The embarrassing performance in front of 108,940 fans and a national television audience seemingly erased the momentum and confidence garnered from last-minute wins over Nebraska and Boise State and a competitive showing against UCLA, which pounded Arizona 42-14 Saturday night after needing a fourth-quarter drive to beat BYU.
"As far as we are concerned, this starts our season over again," Mendenhall said, describing the BYU locker room as "deflated, somber and ... soul-searching."
Mendenhall used phrases such as "reshape and remold" and "begin a new season" and "recapture a different direction" to describe what's next for the Cougars, who play host to 2-2 Connecticut on Friday at LaVell Edwards Stadium (8:15 p.m., ESPN2).
After his offense was able to muster just 105 yards against the Wolverines, the lowest output for a BYU offense in 41 years, Anae said the Cougars "need to get back to the drawing board" and challenge themselves to find some leaders, especially on offense. Clearly, the program's confidence was rocked, as the sound of Michigan's incessantly played "Hail to the Victors" song became hell for the visitors from the first snap to the last, by Anae's description.
"It was hesitate, just kind of stand around and spectate," Anae said. "And that's [bad] coaching, that is 100 percent coaching. … We are starting from ground zero to find out who we are, and what we can do."
That starts at the quarterback position, as reality finally caught up to freshman Tanner Mangum and his efforts to replace the injured Taysom Hill.

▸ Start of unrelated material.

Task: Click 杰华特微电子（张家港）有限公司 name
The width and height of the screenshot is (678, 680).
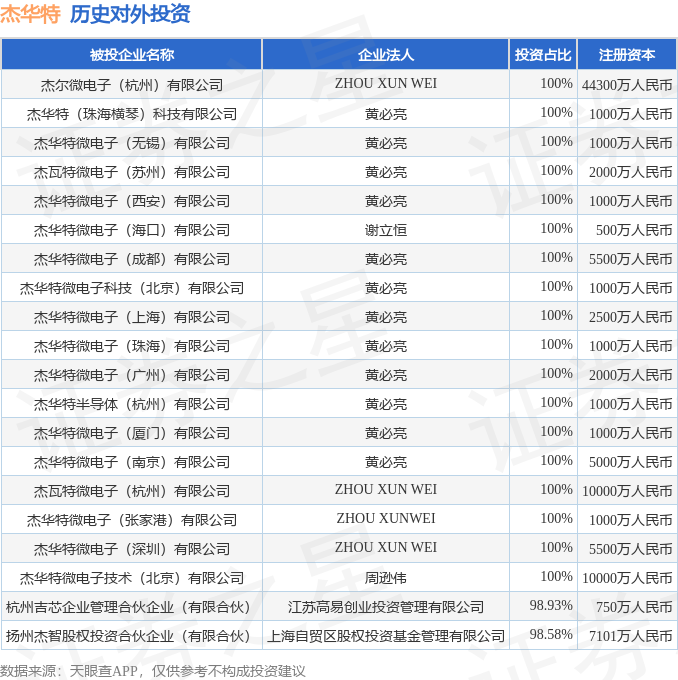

He looked rattled, confused and lost much of the day against the Wolverines, exacerbated by the fact that his receivers simply could not get open.

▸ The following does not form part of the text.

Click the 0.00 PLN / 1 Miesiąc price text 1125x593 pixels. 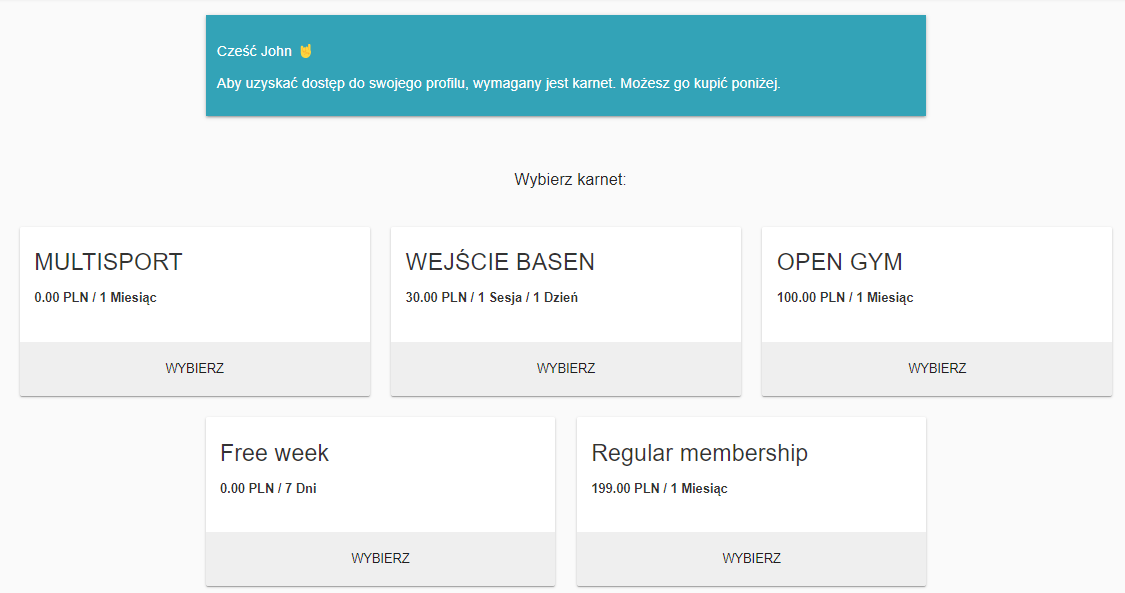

"It was a pretty graphic and hard lesson [for him] today," Mendenhall said, when asked how Mangum performed in just his third college start.
The Cougars have more injury concerns, too, after playing again without top running back Algie Brown (knee) and nose tackle Travis Tuiloma (knee). Five starters left the game with injuries and could not finish, most notably running back Adam Hine, who suffered an ankle injury after a 5-yard reception early in the third quarter.
"There will be defining moments coming up, and we don't have very much time," Mendenhall said. "I would love to see what this team, and our staff, and this program, is really made of. These kinds of moments give it to you. You don't see those on the Hail Mary wins. … You find that out when you are at the bottom. And that's where I feel I am right now, as the coach."
Mendenhall said coaches will try to build on the defense's performance in the second half, when Michigan was held to 131 yards and no points UM coach Jim Harbaugh backed off the throttle a bit even though cornerbacks Micah Hanneman and Michael Davis and linebacker Harvey Langi had left the game with injuries.
"Michigan seized the day, and we didn't," Mendenhall said. "Nor did I have our team prepared to do that. I challenged our team at halftime, and I was glad to see some of the players play with more heart and resiliency and execute, and kinda dig a little deeper. And that was the most gratifying thing of the day, to me, to see a few key individuals stand out. I have got to continue to develop our team to where we will do that teamwide, not when the game is close, but regardless of circumstance."
Mendenhall reluctantly agreed that playing four straight opponents that were favored to beat them, including three on the road, caught up to the Cougars.
"I would have to say yes to that, but I don't want to right now, because I don't want any way around my ownership of how we played," he said. "I feel it, so maybe the team did. But I certainly don't want that to be what is designated as the reason."